I have had a really pragmatic approach about reading them - only focusing first on parts relevant to my projects.
# An Introduction to Statistical Learning (ISL) / The Elements of Statistical Learning (ESL)
I focused on chapter 8-9 of ISL about Tree Based Methods and SVMs, two algorithms I used for my dissertation project. I found ISL to provide very clear explanations of the algorithms with just enough mathematical formalism.
I have a good math background so ESL was interesting to go through. But I am more of a practical person, and I found ISL to be more suited for me when it came down to working on my project and supporting my choices.
# Python Machine Learning
Really great hands-on book ! Sebastian Raschka manages well to guide you through all steps of a ML project data: pre-processing, feature engineering, model selection... - all the steps are defined and covered with practical examples.
I strongly recommend this book if you are just starting out with ML and feel "lost" about how to start your own project.
# Taming Text
I decided to use text data I had available for my dissertation project. However, half-way through the book I realized my dataset was to small to apply any of the techniques described there. I still like the practical approach and in the end the book gave me a good idea of what can be done with text.
# Advanced Analytics with Spark
I picked this book once I started working on the implementation of my project into production - we use Apache Spark (Scala) at work.
It provided me with a good introduction to Spark BUT it's based on the RDD-api and as stated on Spark website: "As of Spark 2.0, the RDD-based APIs in the spark.mllib package have entered maintenance mode. The primary Machine Learning API for Spark is now the DataFrame-based API in the spark.ml package."
I'm now mostly relying on Spark Doc / API, I'm not aware of any up-to-date books yet :)
The ebook is free online, you can buy from Amazon & O'Reilly too.

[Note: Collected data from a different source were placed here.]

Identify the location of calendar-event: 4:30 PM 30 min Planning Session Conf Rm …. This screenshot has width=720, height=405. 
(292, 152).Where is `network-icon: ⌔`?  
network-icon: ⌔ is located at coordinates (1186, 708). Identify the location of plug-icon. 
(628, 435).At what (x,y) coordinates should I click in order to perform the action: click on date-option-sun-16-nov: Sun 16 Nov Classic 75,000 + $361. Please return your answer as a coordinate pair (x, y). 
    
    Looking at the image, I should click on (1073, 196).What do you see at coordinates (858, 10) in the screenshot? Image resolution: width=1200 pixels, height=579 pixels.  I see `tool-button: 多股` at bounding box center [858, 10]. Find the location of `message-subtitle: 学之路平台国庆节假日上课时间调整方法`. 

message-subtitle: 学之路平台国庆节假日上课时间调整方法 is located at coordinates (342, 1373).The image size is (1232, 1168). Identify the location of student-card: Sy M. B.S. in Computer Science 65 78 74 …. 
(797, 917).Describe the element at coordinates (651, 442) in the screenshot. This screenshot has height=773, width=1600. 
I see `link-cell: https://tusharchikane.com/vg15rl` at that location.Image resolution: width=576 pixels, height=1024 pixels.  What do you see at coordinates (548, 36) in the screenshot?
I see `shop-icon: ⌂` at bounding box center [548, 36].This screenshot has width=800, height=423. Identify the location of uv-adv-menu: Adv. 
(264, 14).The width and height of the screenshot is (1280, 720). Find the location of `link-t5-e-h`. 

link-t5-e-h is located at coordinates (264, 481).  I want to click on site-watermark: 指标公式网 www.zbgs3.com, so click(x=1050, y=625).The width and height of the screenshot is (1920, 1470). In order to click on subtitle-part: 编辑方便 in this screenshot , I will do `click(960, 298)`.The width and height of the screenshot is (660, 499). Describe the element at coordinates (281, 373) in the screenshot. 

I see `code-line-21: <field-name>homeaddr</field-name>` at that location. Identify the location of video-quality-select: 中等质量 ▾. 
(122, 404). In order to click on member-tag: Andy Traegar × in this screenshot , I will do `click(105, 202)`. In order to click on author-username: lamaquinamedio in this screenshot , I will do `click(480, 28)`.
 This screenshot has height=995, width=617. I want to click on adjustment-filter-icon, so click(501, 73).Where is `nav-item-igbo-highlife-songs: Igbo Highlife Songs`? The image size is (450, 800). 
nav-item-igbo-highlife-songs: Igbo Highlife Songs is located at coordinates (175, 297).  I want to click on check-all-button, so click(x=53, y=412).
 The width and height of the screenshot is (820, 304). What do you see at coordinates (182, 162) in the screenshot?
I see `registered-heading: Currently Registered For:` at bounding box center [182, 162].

Could you add your personal reason for keeping these books on your shelf? That would make the page more interesting, and maybe help you out with your job search, as it will give an insight into your thought processes.
I'm also halfway through the Deep Learning Book now. I'm really enjoying it. I got turned on to the book because there were a large number of people and reading groups at work (LinkedIn) that had organized around the book when it first came out in the html format a few months ago.
If you look at the academic lineage of many of these authors, it will also help you understand how they get stuck into little biases.